_What is required_
Using the records below, copy out exactly the line that contains "How do I perform: Enable" and every line that follows it, up to and including the last, and no others.

(Records drawn from a dataset)
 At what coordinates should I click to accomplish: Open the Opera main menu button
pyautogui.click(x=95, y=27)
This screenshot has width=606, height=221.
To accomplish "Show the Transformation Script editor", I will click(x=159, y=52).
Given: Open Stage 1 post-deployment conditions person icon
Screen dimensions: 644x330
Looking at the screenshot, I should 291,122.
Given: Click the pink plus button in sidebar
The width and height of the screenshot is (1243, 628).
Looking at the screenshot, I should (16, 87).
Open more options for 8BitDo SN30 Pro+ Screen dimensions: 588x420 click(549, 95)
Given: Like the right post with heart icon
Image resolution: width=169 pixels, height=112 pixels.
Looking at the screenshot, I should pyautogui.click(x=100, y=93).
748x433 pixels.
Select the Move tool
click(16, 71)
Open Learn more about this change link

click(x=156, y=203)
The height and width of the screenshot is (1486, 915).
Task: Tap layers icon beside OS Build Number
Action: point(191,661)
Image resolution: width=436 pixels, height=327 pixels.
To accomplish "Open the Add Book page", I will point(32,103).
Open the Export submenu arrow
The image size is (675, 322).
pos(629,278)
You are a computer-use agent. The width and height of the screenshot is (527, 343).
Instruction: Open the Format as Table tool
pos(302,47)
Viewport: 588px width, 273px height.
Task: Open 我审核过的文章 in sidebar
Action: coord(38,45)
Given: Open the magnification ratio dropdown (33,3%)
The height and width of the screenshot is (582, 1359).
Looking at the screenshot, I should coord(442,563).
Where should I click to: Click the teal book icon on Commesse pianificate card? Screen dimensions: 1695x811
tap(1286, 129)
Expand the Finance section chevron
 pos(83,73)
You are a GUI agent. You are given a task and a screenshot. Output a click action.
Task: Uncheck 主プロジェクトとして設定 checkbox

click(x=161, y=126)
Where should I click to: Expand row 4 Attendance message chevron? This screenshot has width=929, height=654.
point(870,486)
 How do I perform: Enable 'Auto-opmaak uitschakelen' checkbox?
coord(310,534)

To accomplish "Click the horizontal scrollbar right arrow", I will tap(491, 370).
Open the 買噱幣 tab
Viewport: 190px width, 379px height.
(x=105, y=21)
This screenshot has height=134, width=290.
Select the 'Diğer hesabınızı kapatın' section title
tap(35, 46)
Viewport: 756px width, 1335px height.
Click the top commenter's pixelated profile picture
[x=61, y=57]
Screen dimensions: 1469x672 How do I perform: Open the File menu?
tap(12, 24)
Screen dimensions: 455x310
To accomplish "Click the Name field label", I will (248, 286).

_Answer space_
 How do I perform: Enable 'Auto-opmaak uitschakelen' checkbox?
coord(310,534)

To accomplish "Click the horizontal scrollbar right arrow", I will tap(491, 370).
Open the 買噱幣 tab
Viewport: 190px width, 379px height.
(x=105, y=21)
This screenshot has height=134, width=290.
Select the 'Diğer hesabınızı kapatın' section title
tap(35, 46)
Viewport: 756px width, 1335px height.
Click the top commenter's pixelated profile picture
[x=61, y=57]
Screen dimensions: 1469x672 How do I perform: Open the File menu?
tap(12, 24)
Screen dimensions: 455x310
To accomplish "Click the Name field label", I will (248, 286).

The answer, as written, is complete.